Secondo te arriveranno anche nei nostri supermercati?

«In alcuni posti ci sono, ma si tratta di un prodotto molto deperibile, dura pochi giorni. È la difficoltà che dobbiamo affrontare anche noi. L’alta ristorazione però li usa molto per i gusti, perché ognuno ha un gusto particolare. La begonia, per esempio, è agrumata, ma ha anche proprietà nutrizionali essendo ricca di antociani, antiossidanti naturali. L’idea alla base del nostro progetto è proprio di recuperare una cultura del mangiar sano, variando la dieta in base ai prodotti della natura».

Qual è il fiore più strano che ti è capitato tra quelli che hai deciso di coltivare?

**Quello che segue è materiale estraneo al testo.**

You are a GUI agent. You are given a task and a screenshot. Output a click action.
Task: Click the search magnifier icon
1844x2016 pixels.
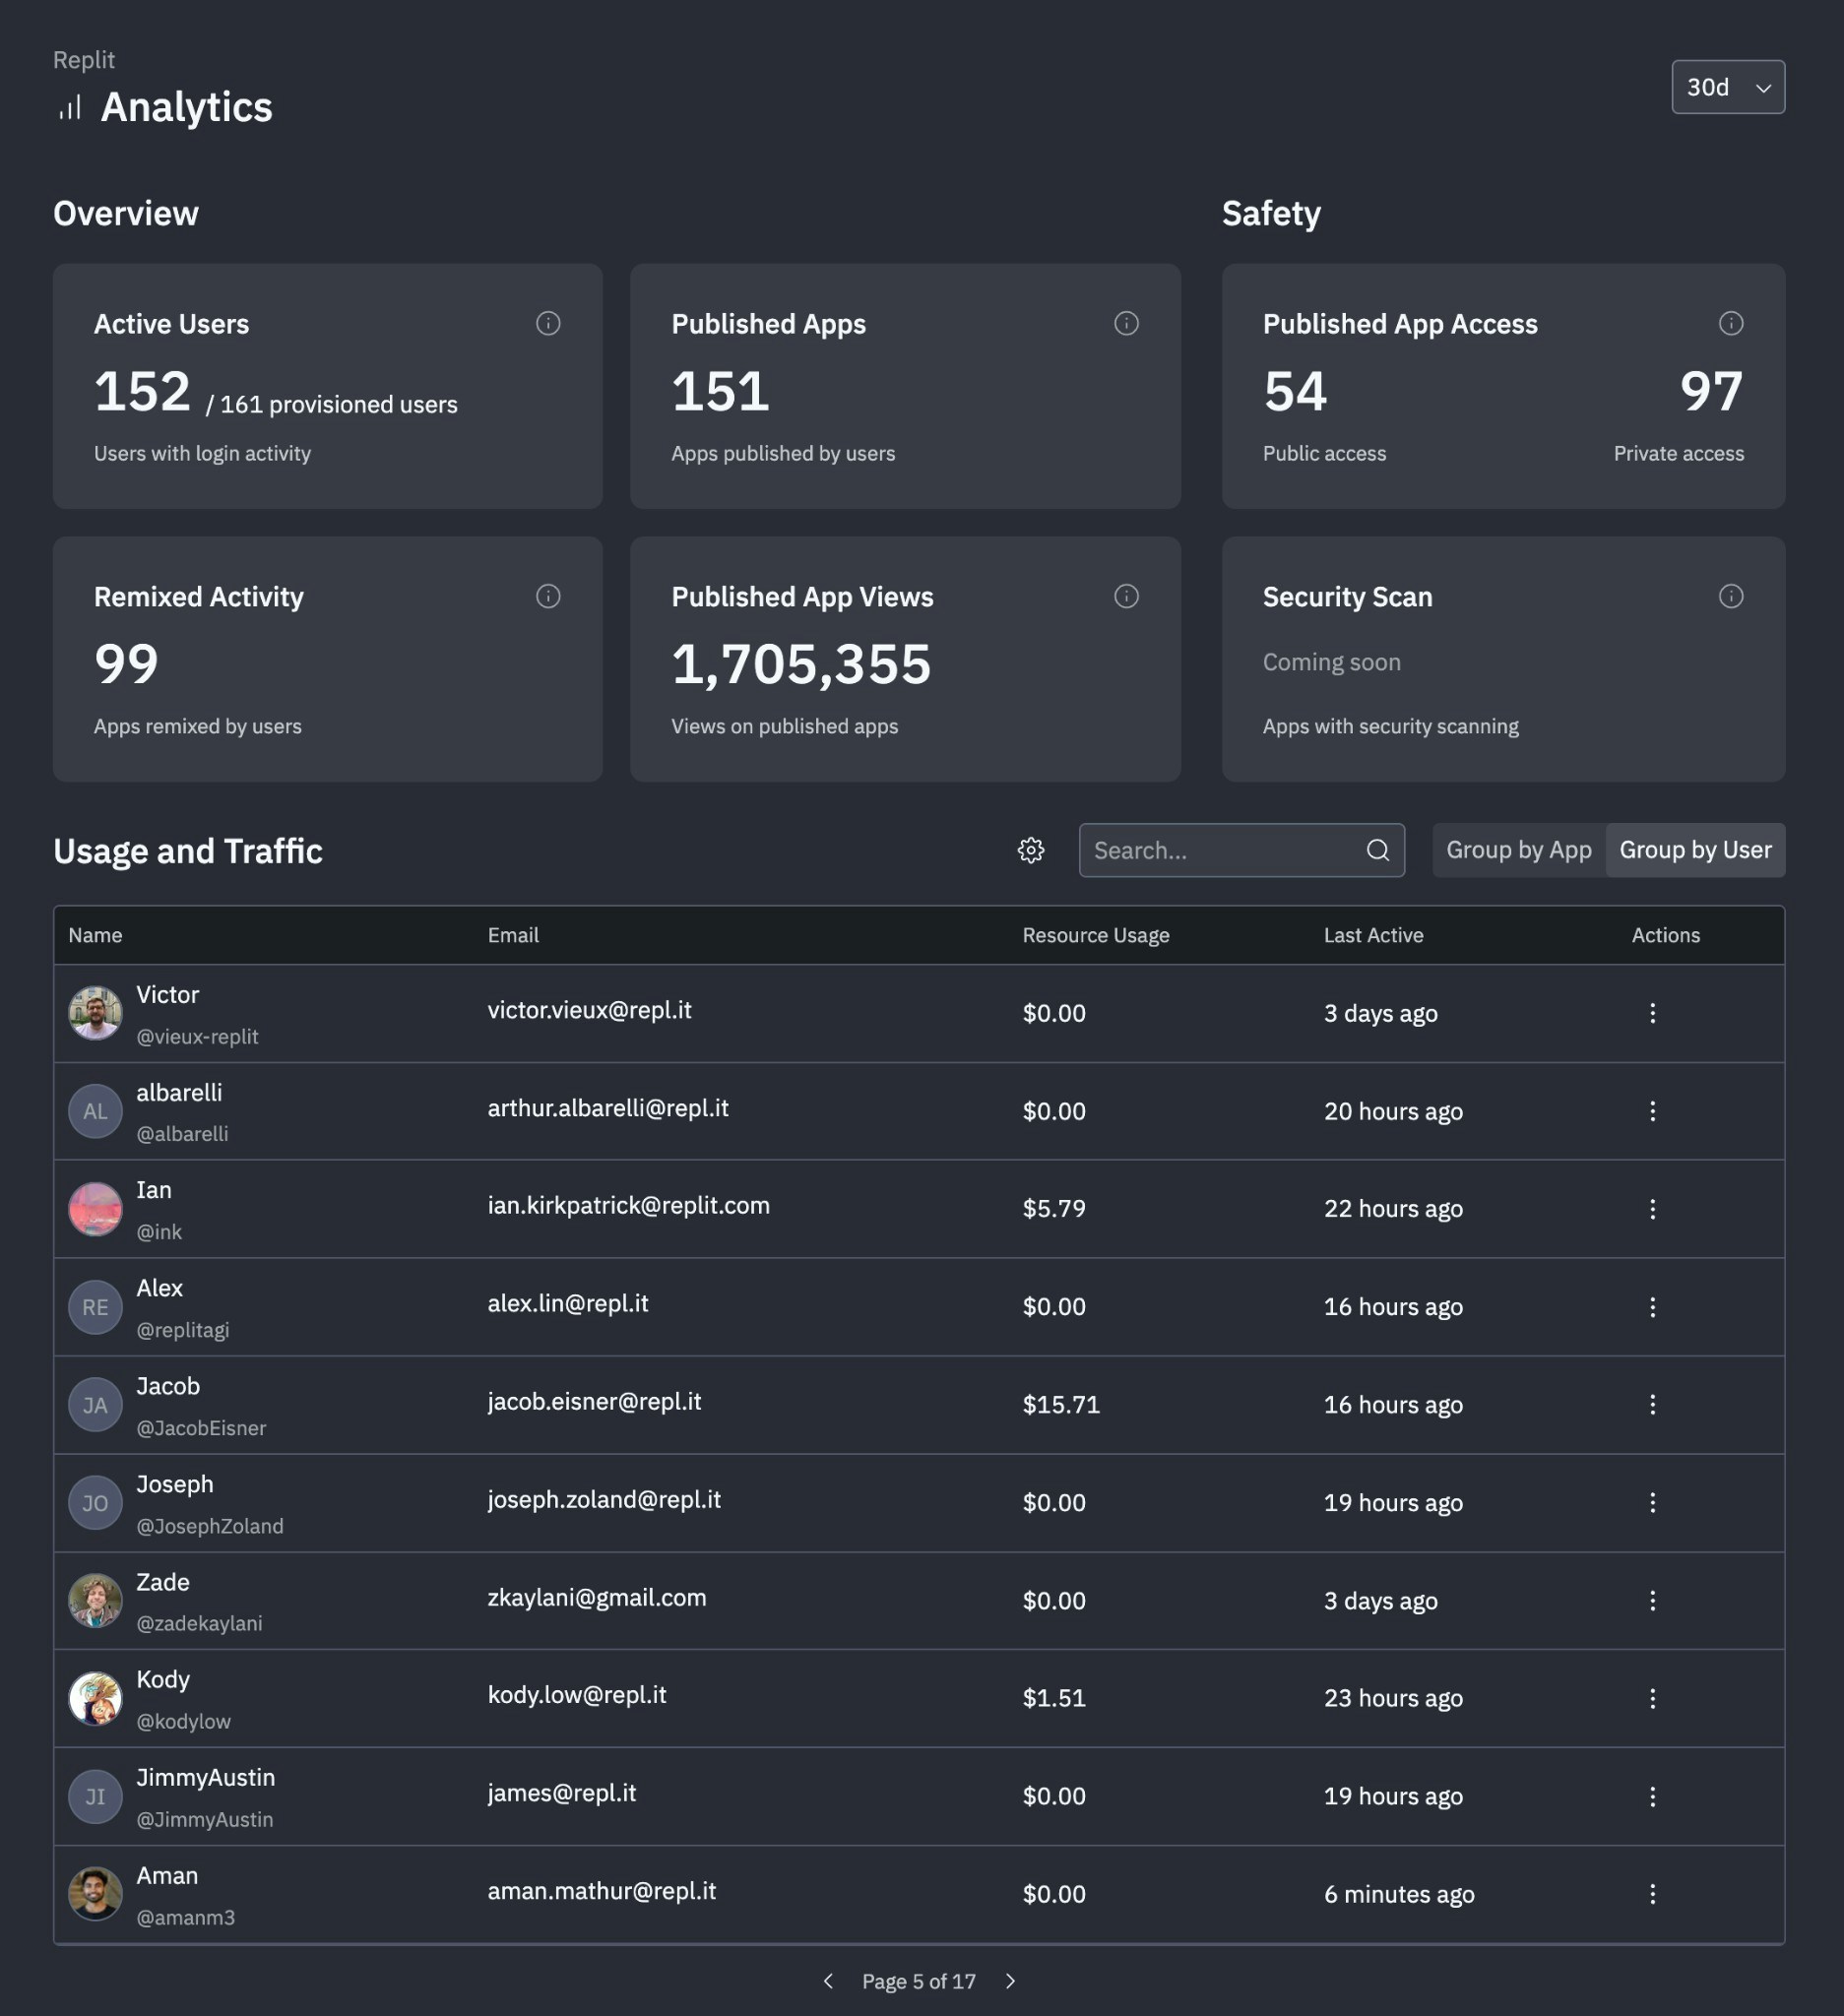(x=1378, y=850)
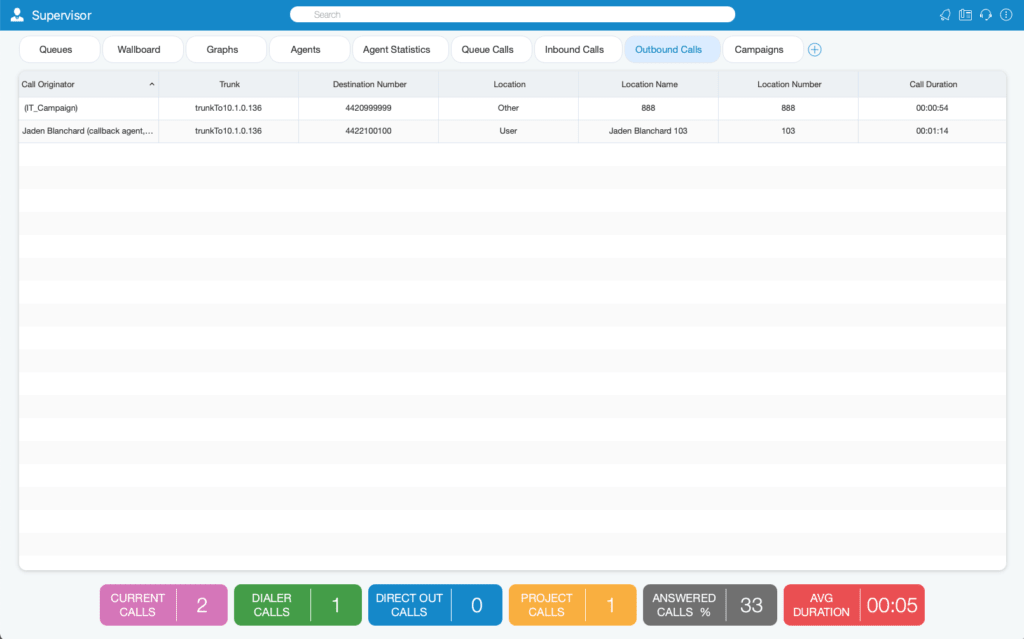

«C’è una varietà stagionale che quest’anno non siamo riusciti ad avere, la Clitoria Ternantea, un fiore di colore blu molto interessante che si fa essiccare e si usa per cocktail e per tisane perché è un colorante naturale blu, ricco di antiossidanti. Arriva dalla Tailandia, si usa nel sudest asiatico. E poi c’è l’Acmella, un fiore che arriva dal Messico ed è piccante, scoppietta in bocca! Non sono collegati alla ristorazione proprio perché è difficile utilizzarli, però sono molto curiosi»

Avete mai pensato alla trasformazione dei fiori eduli?

«Sì, stiamo aspettando le autorizzazioni per avere un laboratorio domestico, ma abbiamo già un essiccatore che utilizziamo per fare delle prove, essiccando il prodotto per poterlo mantenere. Alcuni fiori essiccati hanno un gusto anche più forte, quindi si potrebbero rivelare interessanti»

Mi sembra di capire che il futuro prevede un certo dinamismo, ci sono molte idee…

«Quelle non mancano! Ci sono un sacco di cose che possono essere fatte con i fiori eduli!»

Intervista della nostra collaboratrice Alessandra Chiappori.